I’d like to make a pitch for recording a specific type of manuscript annotation in printed books and manuscripts: the “book age calculation.” These calculations turn up frequently on pastedowns and endleaves, and sometimes right in the middle of texts. They are usually in pencil, but sometimes appear in ink as well, as in this example from last week’s Crocodile.

Someone in 1872 calculates that this manuscript is 174 years old.

Someone in 1872 calculates that this manuscript is 174 years old.

Here’s another example from the same manuscript, this time in pencil:

Someone in 1769 (mis) calculates the age of the same 1698 manuscript.

Someone in 1769 grossly (mis)calculates the age of the same 1698 manuscript.

Book age calculations are everywhere once you start looking. From Folger MS V.b.210:

Hmmm, I wonder how old this manuscript is? Let's see, it's 1672 now, and it was copied in 1604, which means it is 68 years old!

Hmmm, I wonder how old this manuscript is? Let’s see, it’s 1672 now, and it was copied in 1604, which means it is 68 years old.

These are just three examples that I encountered as part of my daily work. But they represent a good range: people in 1672, 1769, and 1872 all asked the same question of the text(s) they were reading.

But what are they really doing? When does something seem old enough to warrant calculating its age? Before we even ask that question, perhaps first we should ask: are they calculating for oldness, or value, or something else? What sort of book warrants a book age calculation? When did people stop doing this? The latest calculations I’ve seen are from the nineteenth century—did people get better at mental calculations after this, or make their calculations elsewhere because writing on old books was no longer deemed acceptable? Are readers making this calculation, or booksellers?

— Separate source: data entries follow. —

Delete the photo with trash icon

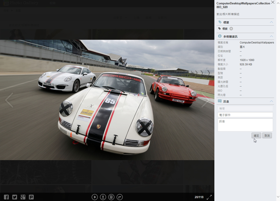pos(111,197)
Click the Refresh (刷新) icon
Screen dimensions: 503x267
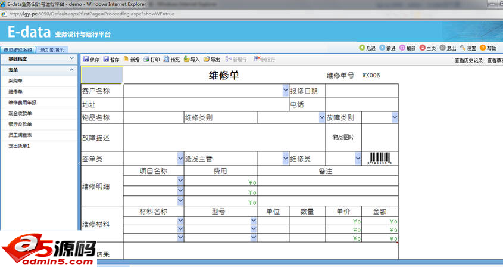pyautogui.click(x=403, y=48)
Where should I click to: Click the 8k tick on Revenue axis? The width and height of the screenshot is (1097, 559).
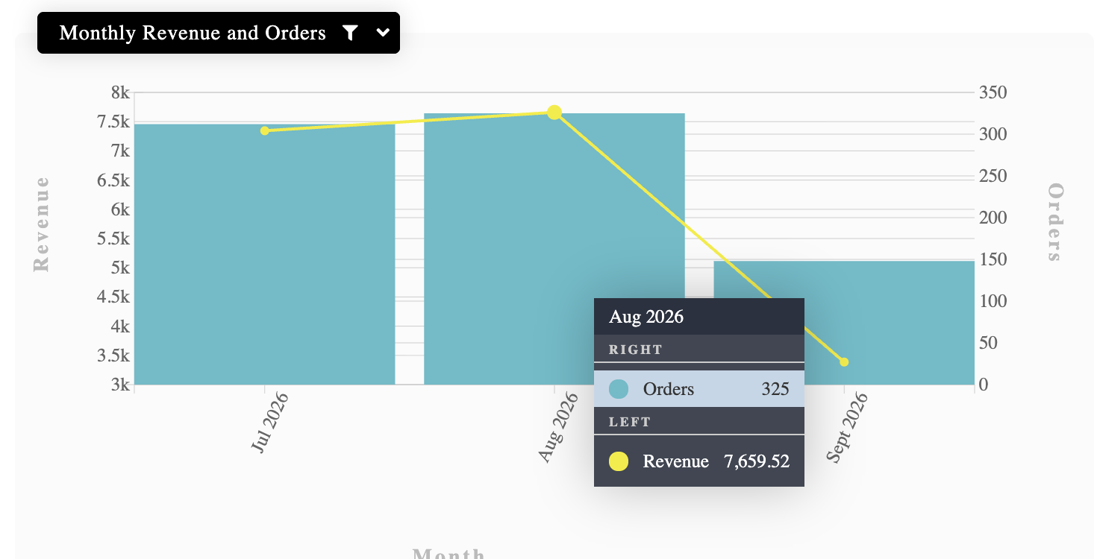[x=120, y=92]
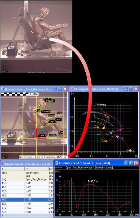Maximize the Absolute speed of head window
Viewport: 140px width, 218px height.
tap(132, 163)
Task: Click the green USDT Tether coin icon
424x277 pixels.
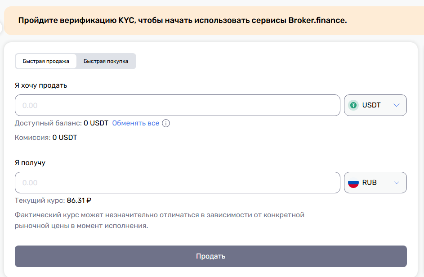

If the Bibliographic Standards Committee of the Rare Books and Manuscripts Section came up with a snazzy term to add to their controlled vocabularies (thesauri for accessing special collections by form, genre, and physical characteristic, among other things) and catalogers adopted the term and described the calculations consistently in copy-specific notes, we would be able to take a quantitative approach to how readers approached “oldish-seeming” texts through the ages.

Is there value in this? Is there a less clunky term than book age calculation?

Comments

Wonderful to see this topic as it’s one I’m curious about (& charmed by), too. I’m a rare book cataloger and make a note in the holding record when I come across them. It would be great to have an official genre term for this as it does seem to be a common practice, at least in the English books I’ve seen. Searching our catalog just now–which would’ve been much easier with an approved term!–I found a copy of a 1579 book of English statutes with that date subtracted from 1623. For me, too, the 19th century is about as late as these seem to appear. “Date calculations” might be be a less clunky term but perhaps more cryptic? Thanks for bringing this up, Heather!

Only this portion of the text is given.